==== RECORDS TO USE ====

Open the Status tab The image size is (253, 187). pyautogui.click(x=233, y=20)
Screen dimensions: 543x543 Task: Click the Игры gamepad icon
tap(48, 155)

====
==== RECORDS TO USE ====

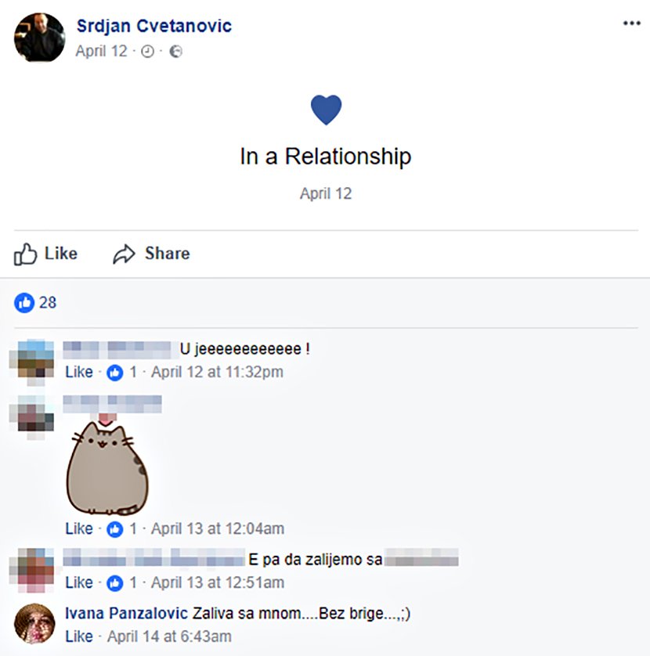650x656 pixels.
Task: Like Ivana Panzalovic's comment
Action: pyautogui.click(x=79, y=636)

====
==== RECORDS TO USE ====

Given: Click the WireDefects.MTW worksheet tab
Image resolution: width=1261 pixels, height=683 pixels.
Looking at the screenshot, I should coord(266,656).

====

**PROMPT**. Turn the lines above, beginning with the line that contains "Given: Click the" and continuing through the line that contains "Looking at the", into a numbered list. Include both of those lines and omit any blank ones.

**WRITTEN RESPONSE**.
1. Given: Click the WireDefects.MTW worksheet tab
2. Image resolution: width=1261 pixels, height=683 pixels.
3. Looking at the screenshot, I should coord(266,656).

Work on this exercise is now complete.